In other words: w = (v_tread - vx) / R.
and no vertical motion.

The velocities here were all positive TO THE RIGHT (positive X-axis).

Special cases:
a) If the tread is not moving (v_tread = 0) and the wheel center is not moving (vx = 0), then w = 0: the wheel doesn't rotate ! That's true, isn't it ?

b) if the tread is not moving (v_tread = 0) and the wheel rolls with a velocity vx > 0, then we have that w = - vx / R is negative. The wheel is rotating CLOCKWISE. It is moving to the right. Yes, that's right!

c) if the tread is moving (v_tread > 0) and the wheel is kept in place, then w = v_tread/R, the wheel is rotating COUNTER CLOCKWISE. Hell, right again !

d) tricky! If the tread is moving and the wheel is MOVING WITH IT, we have vx = v_tread.
We find... w = 0 ! If the wheel is moving with the tread, it is NOT ROTATING! Damn, that's correct! If you glue the wheel to the tread, it doesn't rotate and moves with it. Right again...Taaaa tadam !
e) if the wheel... is moving to the LEFT (vx < 0) and the tread is moving to the right, then...

w = (v_tread - vx) / R is a bigger number than when the wheel were not moving (vx = 0).

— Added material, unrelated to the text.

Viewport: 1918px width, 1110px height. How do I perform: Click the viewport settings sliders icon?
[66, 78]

It is spinning FASTER counterclockwise than if it were stationary...

the rpm of the wheel changes! For a translation of the axle in the direction opposite to the direction of the tread, the rpm of the wheel must slow down!

Nope. It accelerates.

BTW, this is so trivially silly. If you are running a bike on a treadmill, and you pedal FASTER than needed to remain in place so that you advance on it (while the treadmill runs backwards of course), do you have you bike wheels spin SLOWER ??

This is basic mechanics, Vanesch and you cannot deny it any more!

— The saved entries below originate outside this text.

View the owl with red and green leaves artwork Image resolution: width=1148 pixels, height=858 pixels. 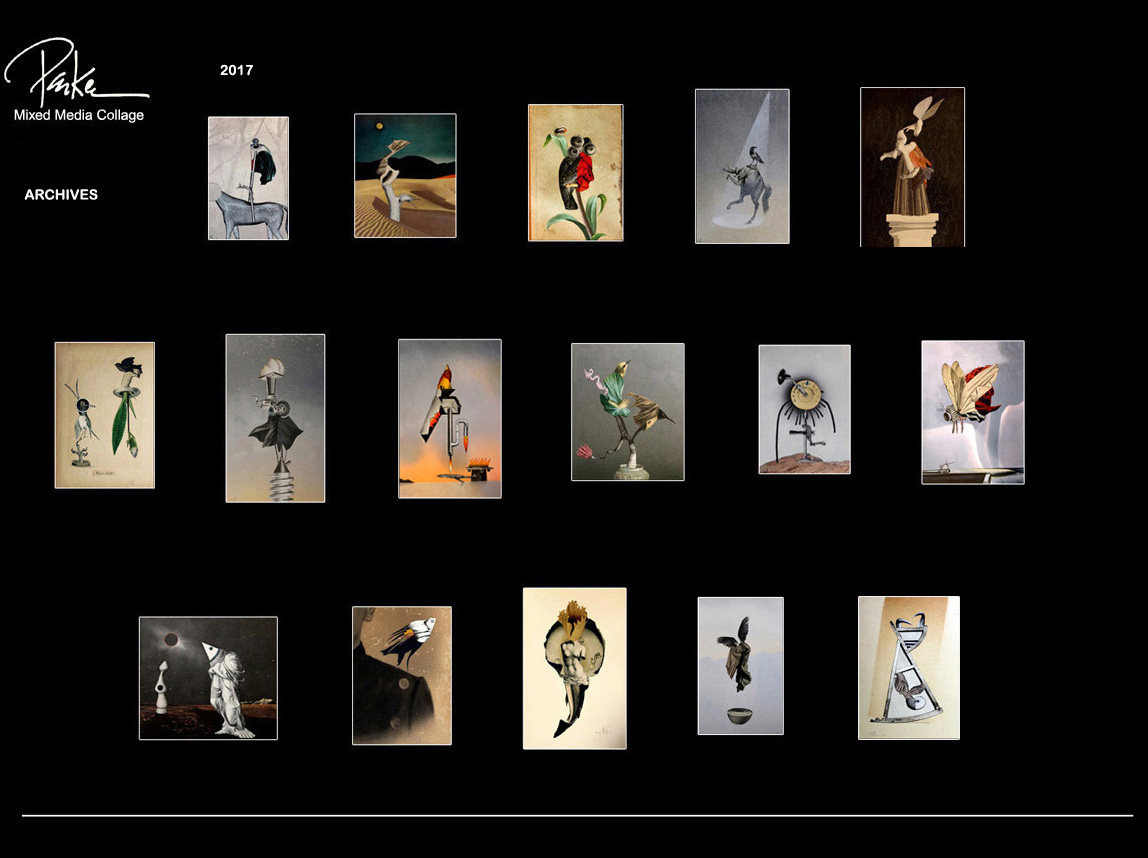tap(575, 173)
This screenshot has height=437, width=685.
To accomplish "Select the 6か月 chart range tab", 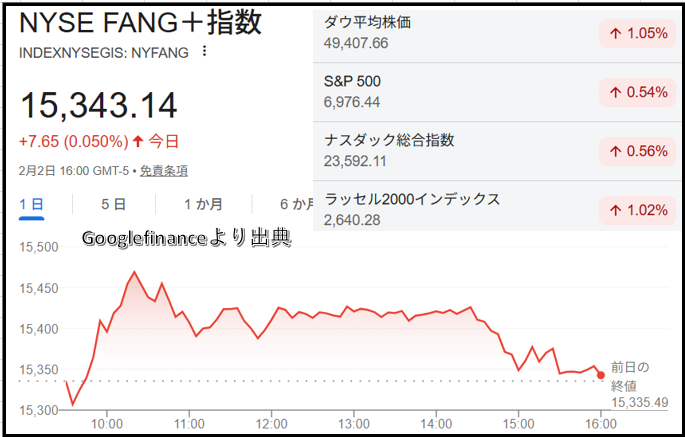I will point(296,204).
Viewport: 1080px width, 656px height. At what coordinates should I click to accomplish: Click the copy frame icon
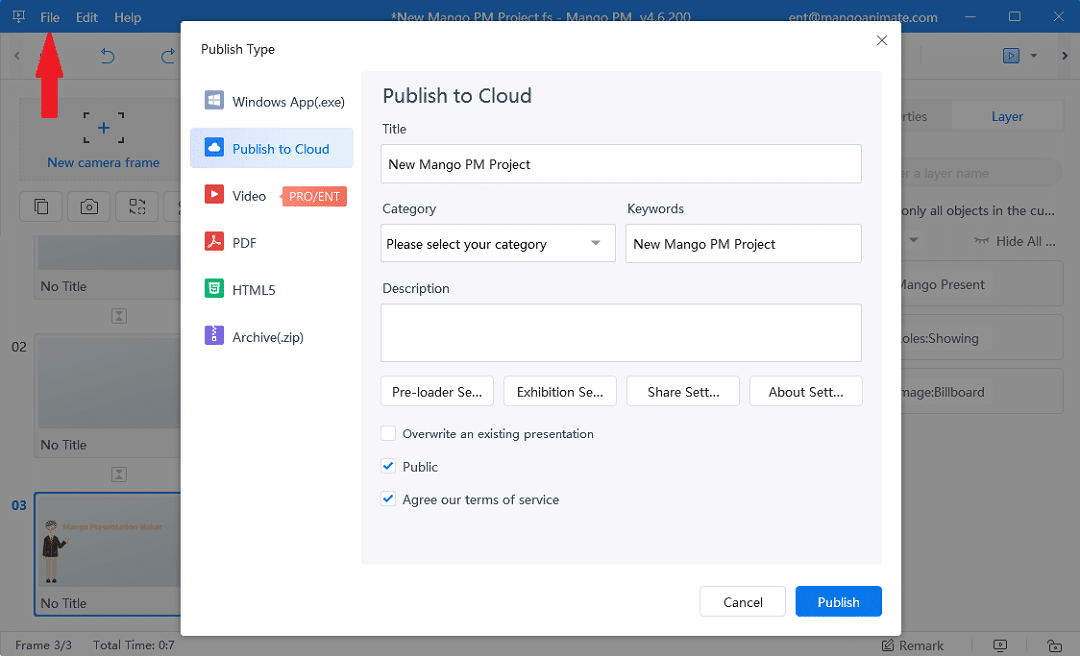point(41,207)
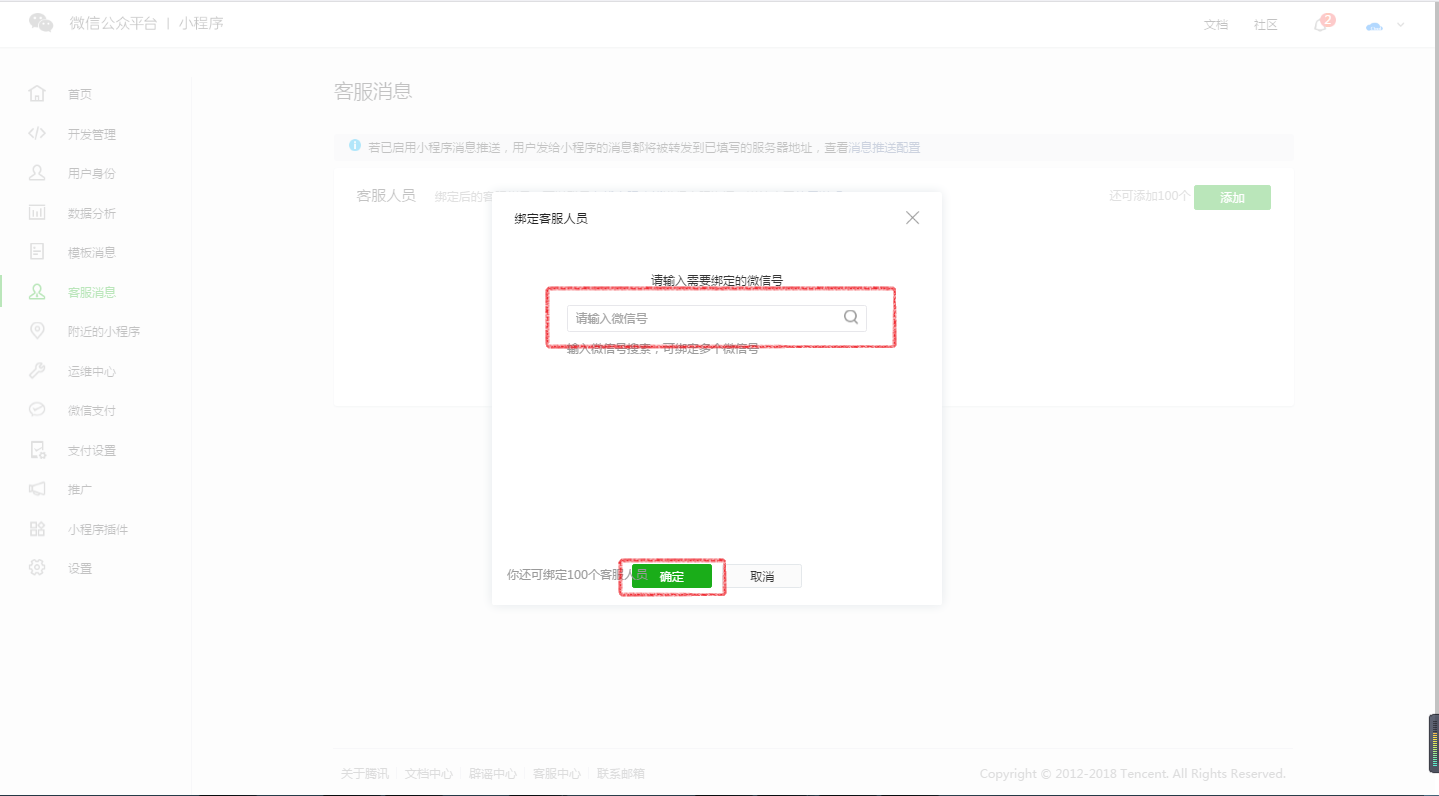Expand the account avatar dropdown at top right

coord(1383,24)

Tell me, are you tickling them (my b**ls) or are you really that misguided ?

 

[The Dagda]

I think schroder is working in 11 dimensions? Either that or he's missing something fundamental here?

48 pages for this experiment, it just goes to show you never can tell?

 

[rcgldr]

The path of a point on the tread surface of the wheel is called a cycloid.

http://en.wikipedia.org/wiki/Cycloid

Such a point on the wheel cycles between 0 speed relative to the ground to double the axis speed relative to the ground, with an average horizontal speed = the axis speed relative to the ground.

 

[vanesch]

The path of a point on the tread surface of the wheel is called a cycloid.

http://en.wikipedia.org/wiki/Cycloid

Such a point on the wheel cycles between 0 speed relative to the ground to double the axis speed relative to the ground, with an average horizontal speed = the axis speed relative to the ground.

Whoops. I was just trying to get him understand the circle...

 

[rcgldr]

The path of a point on the tread surface of the wheel is called a cycloid. http://en.wikipedia.org/wiki/Cycloid

I was just trying to get him understand the circle.

but the animated diagram of a wheel rolling at a constant rate looks so cool.

 

[ThinAirDesign]

BTW, this is so trivially silly. If you are running a bike on a treadmill, and you pedal FASTER than needed to remain in place so that you advance on it (while the treadmill runs backwards of course), do you have you bike wheels spin SLOWER ??

Yeah vanesch, I'm certainly a bit mystified by schroder's position here.

I keep thinking there is some little piece he's missing that will explain the disconnect ... like he thinks the treadmill belt is moving the opposite way it actually is, or he believes that the wheels are slipping on the belt to some relevant degree or perhaps something else.

He writes as if he has some education relating to physics, but his position here is at such odds with the most basic principles of physics that I just can't figure it out.

The 'if the bike holds steady on the treadmill and then begins to advance, are the wheels then spinning slower?' question you raise above is just perfect and I can't imagine how anyone can answer anything other than "no, they're then spinning faster than before".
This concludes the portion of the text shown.